László Krasznahorkai

Author and scholar Benedict Anderson died yesterday in Batu, Malang, East Java. Best known for his influential 1983 study Imagined Communities: Reflections on the Origins and Spread of Nationalism, he also wrote many other books, including Under Three Flags: Anarchism and the Anti-Colonial Imagination (2005) and The Fate of Rural Hell: Asceticism and Desire in Buddhist Thailand (2012). Next summer, Verso will publish Anderson’s memoir A Life Beyond the Boundaries.

PEN has announced the longlist for its annual translation prize. And in other awards news, Salman Rushdie has been awarded the Mailer Prize for lifetime achievement

Elusive novelist Elena Ferrante grants a rare interview to the Financial Times: “I believe that, today, failing to protect writing by guaranteeing it an autonomous space, far from the demands of the media and the marketplace, is a mistake. . . . I think authors should be sought in the books they put their names to, not in the physical person who is writing or in his or her private life. Outside the texts and their expressive techniques, there is only idle gossip.” 

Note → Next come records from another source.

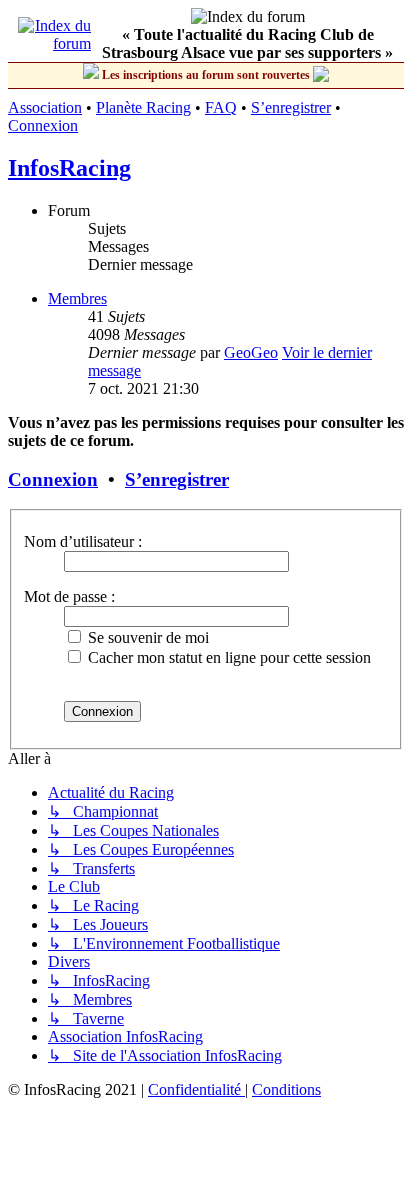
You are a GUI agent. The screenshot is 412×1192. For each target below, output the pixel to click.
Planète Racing (143, 107)
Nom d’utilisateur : (83, 541)
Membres (77, 298)
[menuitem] (196, 1089)
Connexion (43, 125)
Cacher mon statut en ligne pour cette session (227, 657)
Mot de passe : (69, 596)
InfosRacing (69, 168)
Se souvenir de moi (146, 637)
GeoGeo (251, 352)
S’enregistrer (291, 107)
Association (45, 107)
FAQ (221, 107)
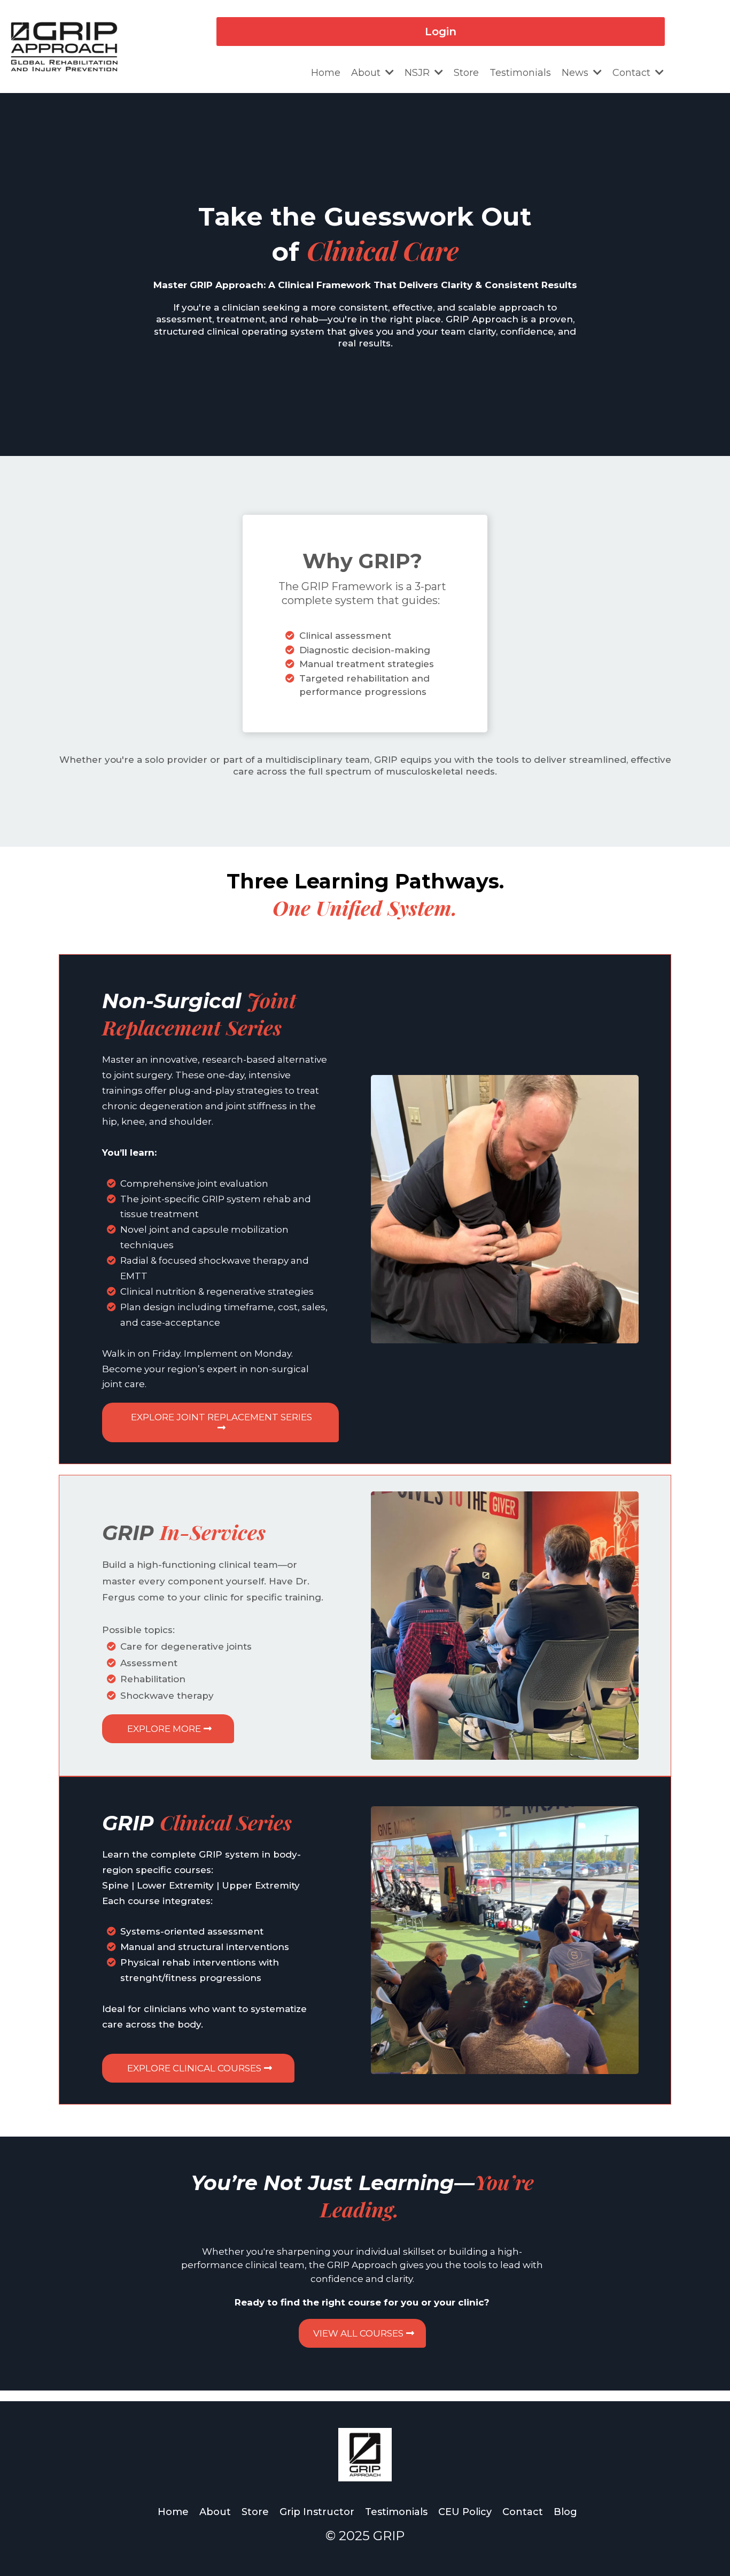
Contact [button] (632, 73)
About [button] (367, 73)
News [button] (576, 73)
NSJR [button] (418, 73)
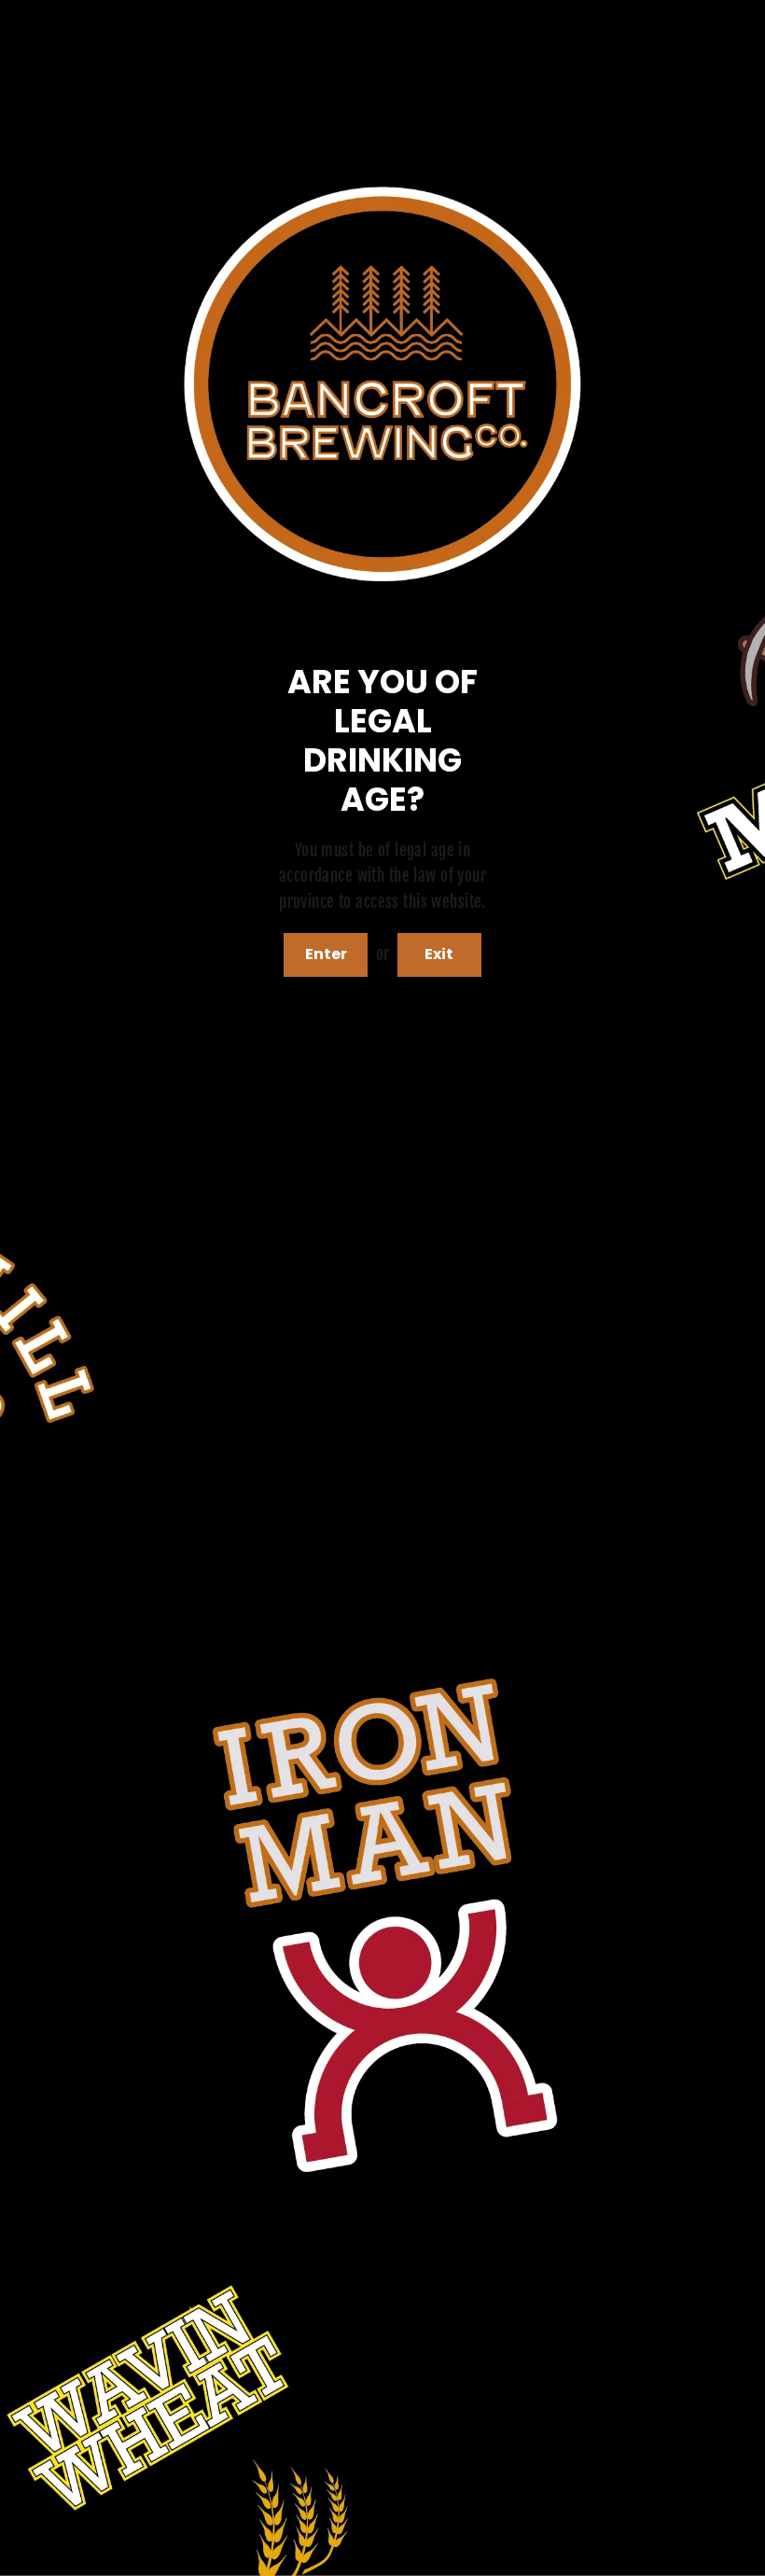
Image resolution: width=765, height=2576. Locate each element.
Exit (438, 954)
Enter (326, 954)
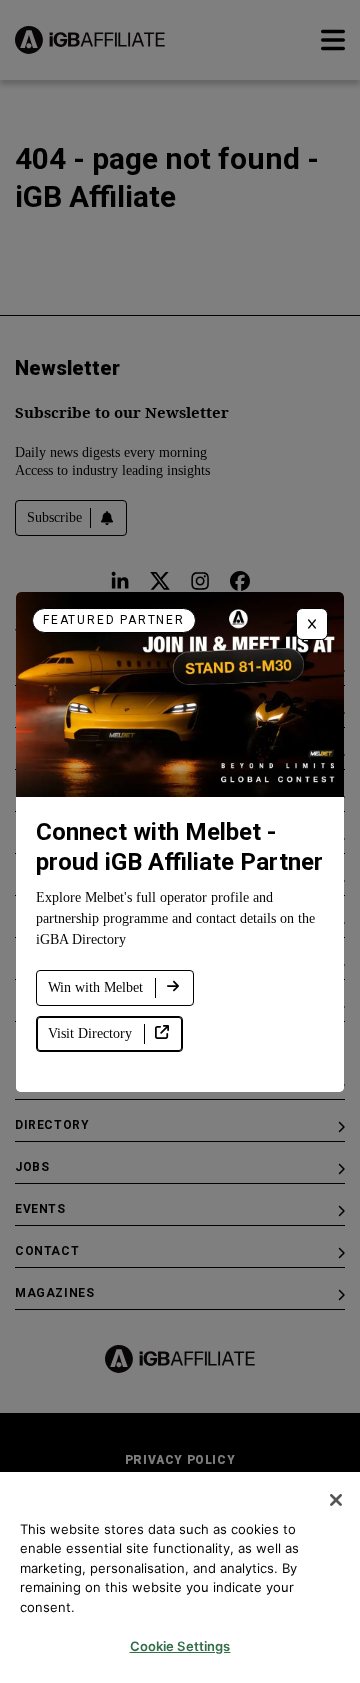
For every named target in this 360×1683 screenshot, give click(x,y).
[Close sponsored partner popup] (312, 624)
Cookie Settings (180, 1646)
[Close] (336, 1500)
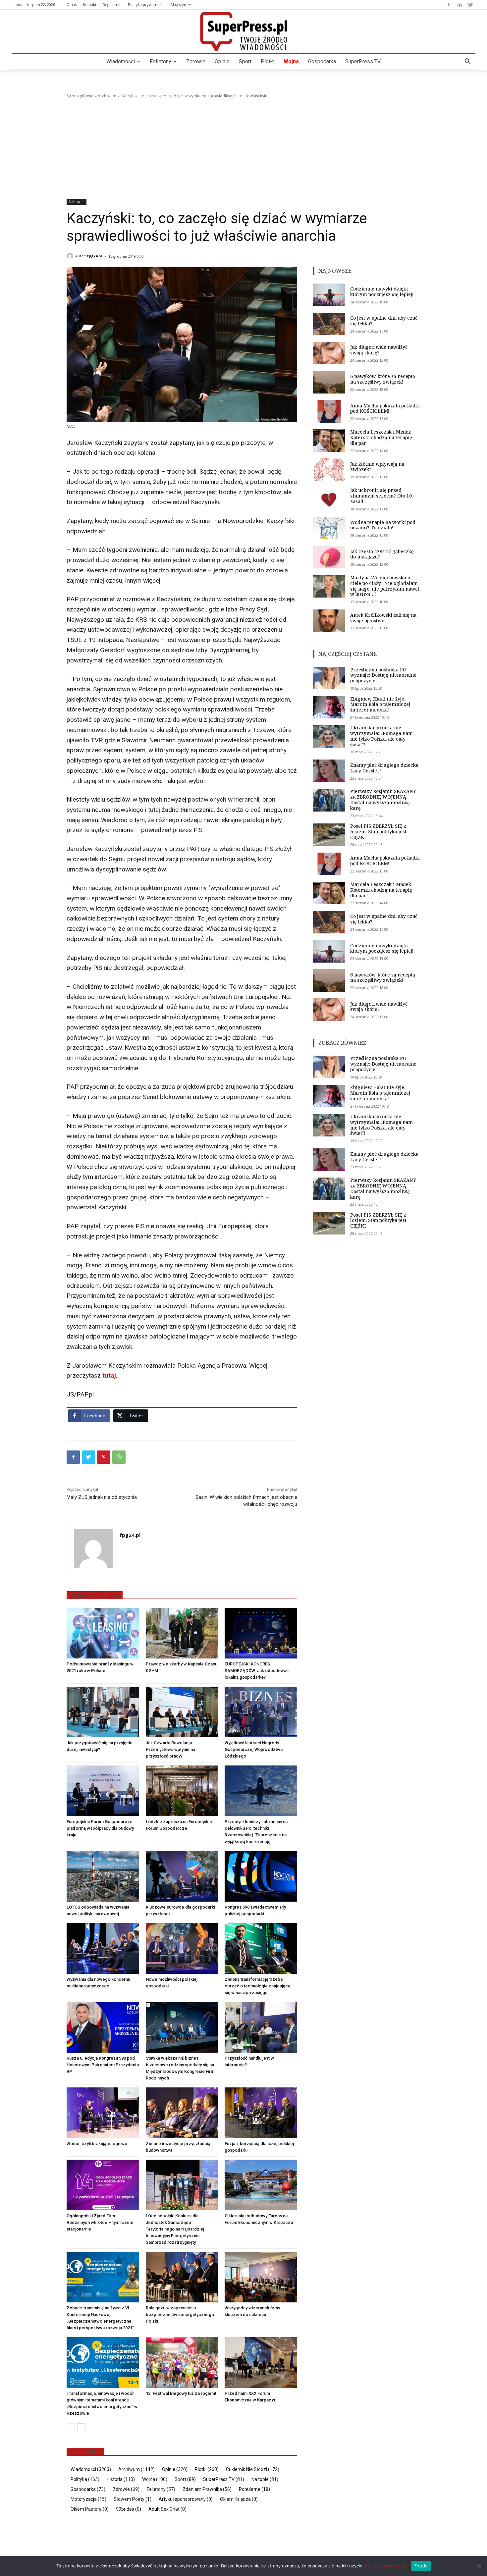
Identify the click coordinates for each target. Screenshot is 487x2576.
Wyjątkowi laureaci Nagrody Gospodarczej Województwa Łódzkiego (254, 1749)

Poet and basketball columnist Rowan Ricardo Phillips reflects on Steph Curry and the Golden State Warriors in the Paris Review.

Tonight in New York, László Krasznahorkai, the author of Satantango, among other novels, and the winner of this year’s Man Booker International Prize, will make a rare US appearance, discussing his work with Salman Rushdie and Valeria Luiselli.